This is the ultimate French classic. I mean, it has the word "Paris" in it.
I've been so longing to do one by myself only because I've seen some beautiful beautiful pieces displayed on the counters of various pâtisseries in Paris and I wanted to have a go at it; an attempt to make my version of a classic Paris Brest and hopefully comparable to some of those in France.
Essentially, Paris Brest is praliné. And praliné is hazelnut. Sometimes it consists of almonds and hazelnuts but most of the time it's at least 70% noisette. It is often, if not always, filled inside a Pâte à Choux which is just perfect because (hollow pastry + smooth and creamy hazelnut cream)? Doesn't that just make sense!

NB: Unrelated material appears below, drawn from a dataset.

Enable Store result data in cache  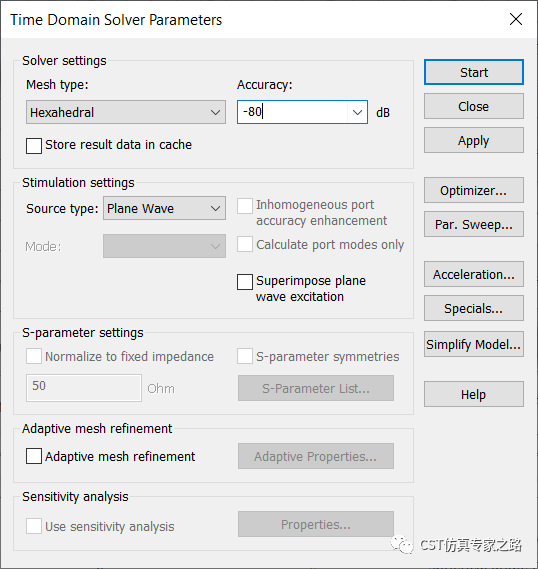pos(34,146)
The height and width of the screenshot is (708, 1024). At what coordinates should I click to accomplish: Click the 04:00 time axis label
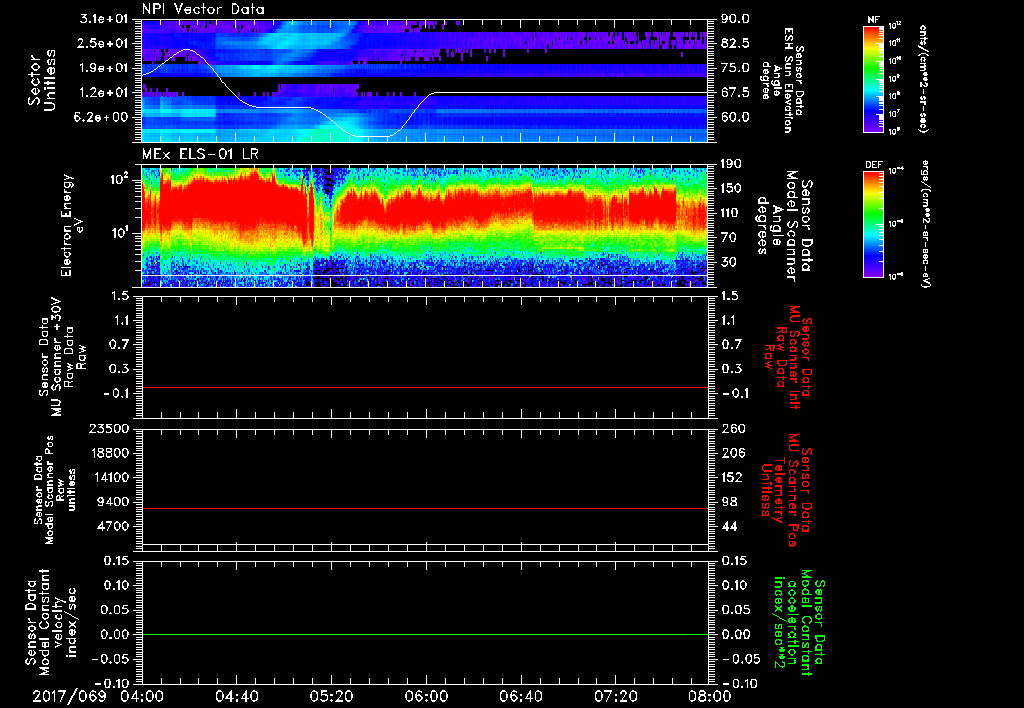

Over the years, this French classic has grown, elevated, been recreated and even modified in so many ways. One of the best modified and improved version was to pipe some oozy gritty homemade praliné inside the cream so when you bite into it, you get added texture and flavour.
Chefs have also recently done Paris Brest with citron because the acidity cuts the richness of this heavy dessert quite marvelously. That being said, the entire world would probably know that the classic and original Paris Brest is so delicious that one wouldn't mind the richness of it. I certainly don't.
I decided to go pretty simple with this Éclair of a Paris Brest only because I really like how a Paris Brest should be and taste.
Also, since I came back to Singapore, it has been spring cleaning the past couple of days and mum made me clean out all the fridges and freezers. It was then that I found extra éclair choux batter all nice and really to be baked, praliné paste and crunchy praliné. All I had to do was make some crumble, some crème mousseline and I was good to go.
So this has 5 components:
1. éclair pâte à choux
2. praliné mousseline
3. crunchy liquid praliné
4. crispy thin hazelnut wafer
5. crumble for the choux
The results were quite lovely. Smooth luscious caramelized hazelnut cream with texture from the choux of course, as well as the crispy wafer and oozy crunchy praliné inside of it.
I really liked the texture of this crème mousseline. Airy and light but still rich, as how a Paris Brest should be like. The base of it is actually kind of like a pastry cream which you leave to set till it's real cold and then you whip it up in your mixer to achieve that fluffy quality.
Imagine creaming butter and sugar together.
Since this is my own test, I suppose I am free to express my disappointments about it. In all honestly, I don't quite love the way it looks. It doesn't look refined and beautiful enough. It doesn't scream "wow" and it certainly looks pretty "blah" to me. So this would be Paris Brest // Test 1. I hope for when I feel more inspired in the future, I'd make a better one that I'm proud of.
The flavour and texture was lovely. That I can't deny and I'm pretty happy with it. As for its aesthetic aspect... hopefully someone out there likes the visuals better than I do.